A projectile fired by Yemen’s Houthi rebels hit a village in Saudi Arabia’s southern Jizan province, wounding five civilians, state media reported.
The civilians had been rushed to hospital after suffering “minor injuries” from flying shrapnel, the official Saudi Press Agency reported late Saturday.
Three cars were also damaged in the border village, it said, without naming the village.
The Iran-backed Houthis have so far not claimed responsibility for the attack.
The Shiite rebels have stepped up missile and drone attacks on Saudi Arabia in recent months, mainly targeting southern provinces along the long border between both countries, as well as Riyadh.
A Saudi-led coalition, which has been battling the Houthis for more than five years, says it has intercepted most of them.
Sunni-ruled Saudi Arabia has repeatedly accused Shiite Iran of supplying sophisticated weapons to the Houthis, a charge Tehran denies.

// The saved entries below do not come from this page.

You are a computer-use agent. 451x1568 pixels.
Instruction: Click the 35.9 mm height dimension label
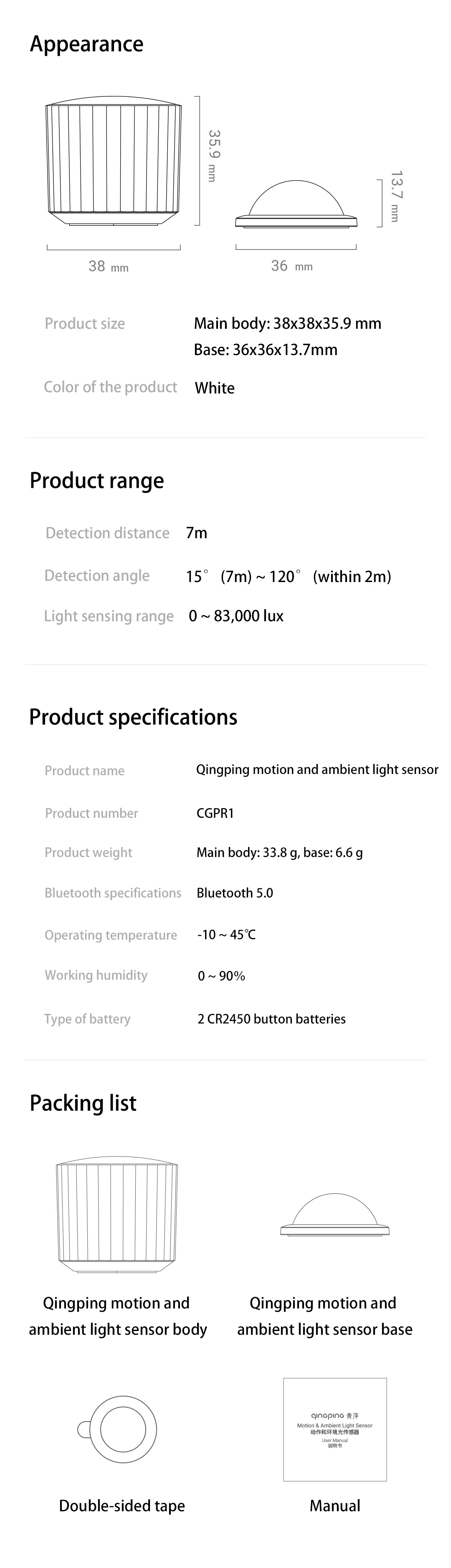tap(213, 156)
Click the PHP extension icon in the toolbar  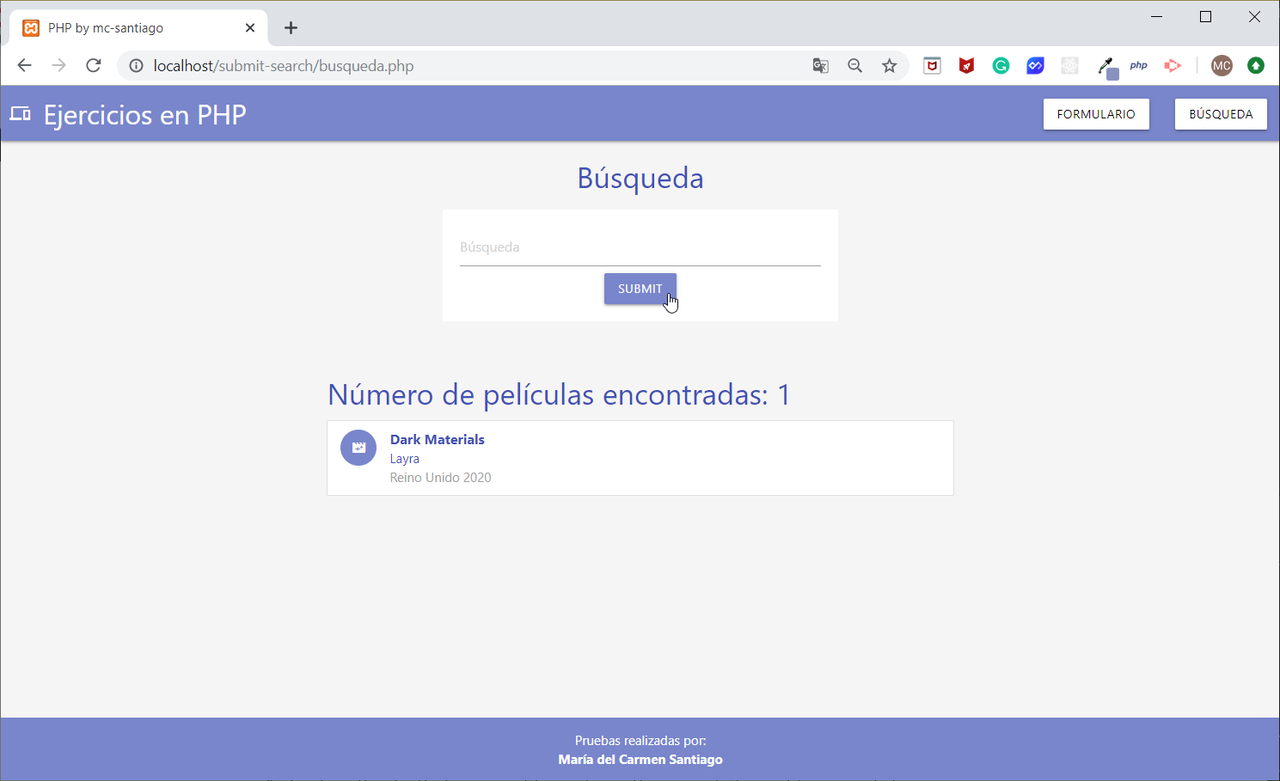[1139, 65]
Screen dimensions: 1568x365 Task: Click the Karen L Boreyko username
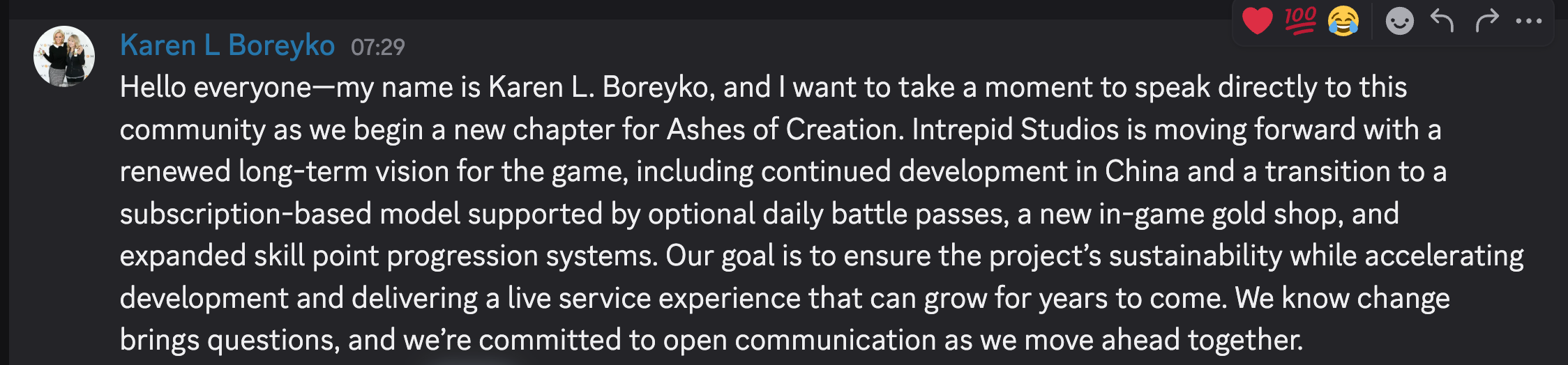[x=227, y=45]
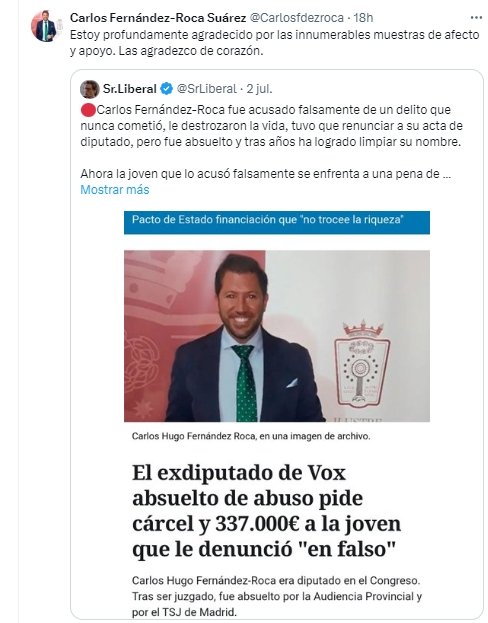
Task: Open the photo of man with green tie
Action: [x=277, y=336]
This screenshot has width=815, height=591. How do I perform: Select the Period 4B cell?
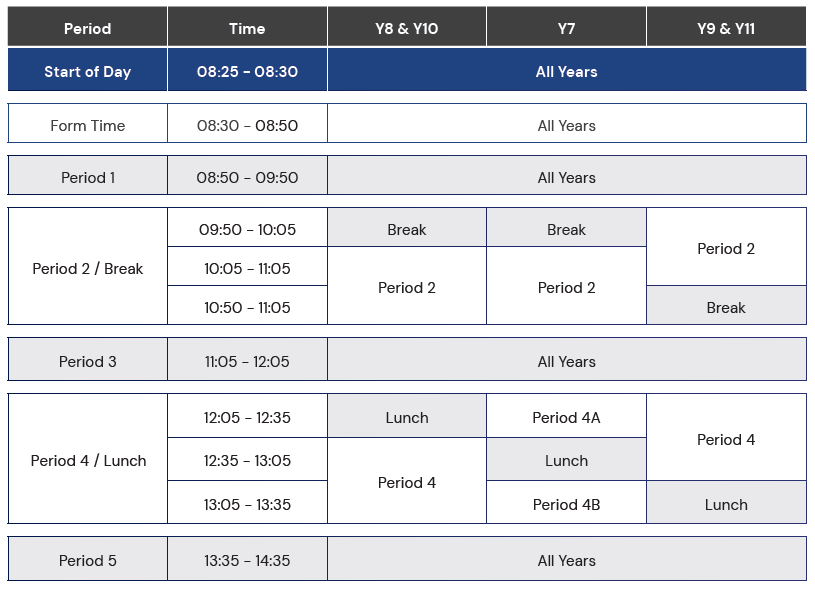click(x=567, y=503)
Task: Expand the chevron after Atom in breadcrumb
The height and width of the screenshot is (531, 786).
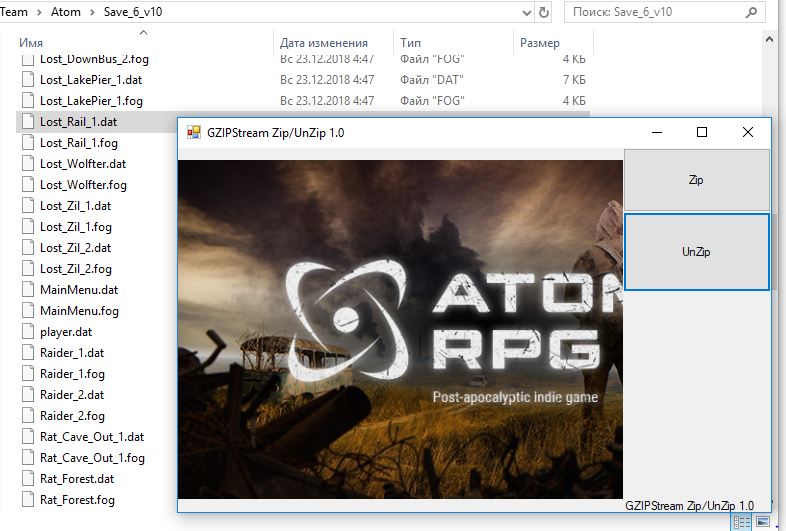Action: (x=92, y=13)
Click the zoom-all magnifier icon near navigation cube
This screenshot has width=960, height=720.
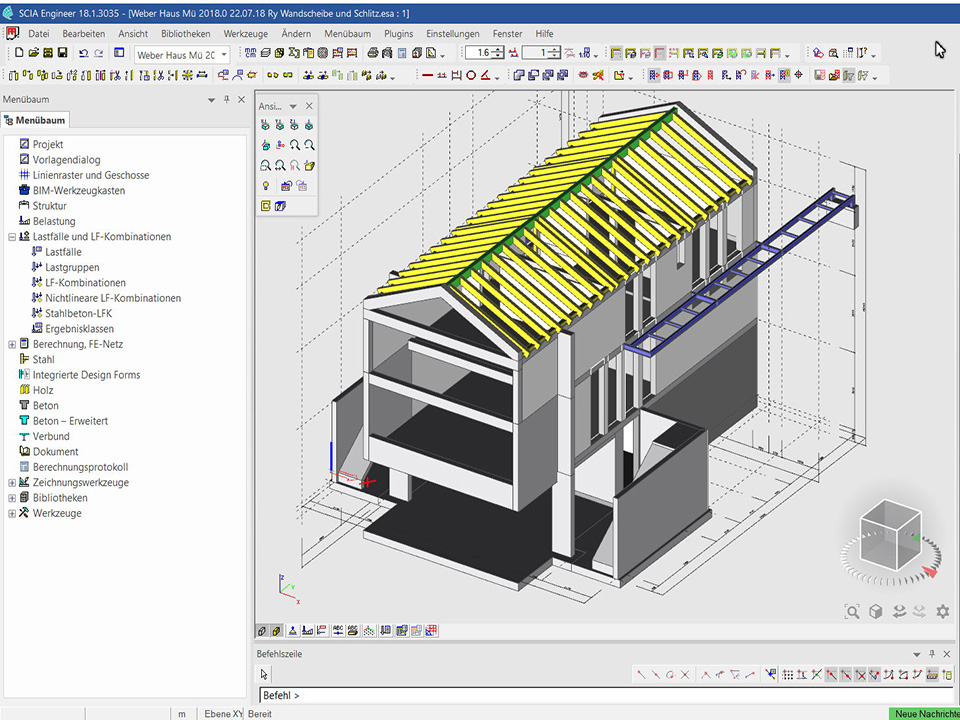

Assisted by Western powers including the United States, the coalition has struggled to oust a ragtag but highly motivated tribal militia that specializes in guerrilla tactics.
The coalition intervened in support of the Yemeni government in 2015 after the Houthis seized Sanaa and closed in on the government’s temporary southern base of Aden.
Since then, tens of thousands of people, mostly civilians, have been killed and millions displaced in what the United Nations has called the world’s worst humanitarian disaster.